Pour un entrepreneur général, la situation est souvent dramatique, car en plus de devoir payer la réclamation de la CCQ, il devra régulièrement payer des fournisseurs du sous-traitant et retenir les services (à prix plus élevé) d’une nouvelle entreprise pour finaliser l’ouvrage.

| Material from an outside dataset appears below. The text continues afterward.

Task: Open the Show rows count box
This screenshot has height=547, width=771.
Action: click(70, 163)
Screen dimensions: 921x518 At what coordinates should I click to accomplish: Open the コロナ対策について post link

Considérant que la CCQ refuse systématiquement de céder ses recours contre les administrateurs à l’entrepreneur général qui lui verse les salaires impayés par son sous-traitant, les véritables fautifs s’en tirent à bon compte.

Malgré le laxisme de la CCQ, il est possible de prendre des mesures afin que les fautifs ne s’en sortent pas automatiquement. Malheureusement, des procédures judiciaires sont requises et, encore une fois, ce coût s’ajoute à ce qui est déjà supporté par l’entrepreneur général.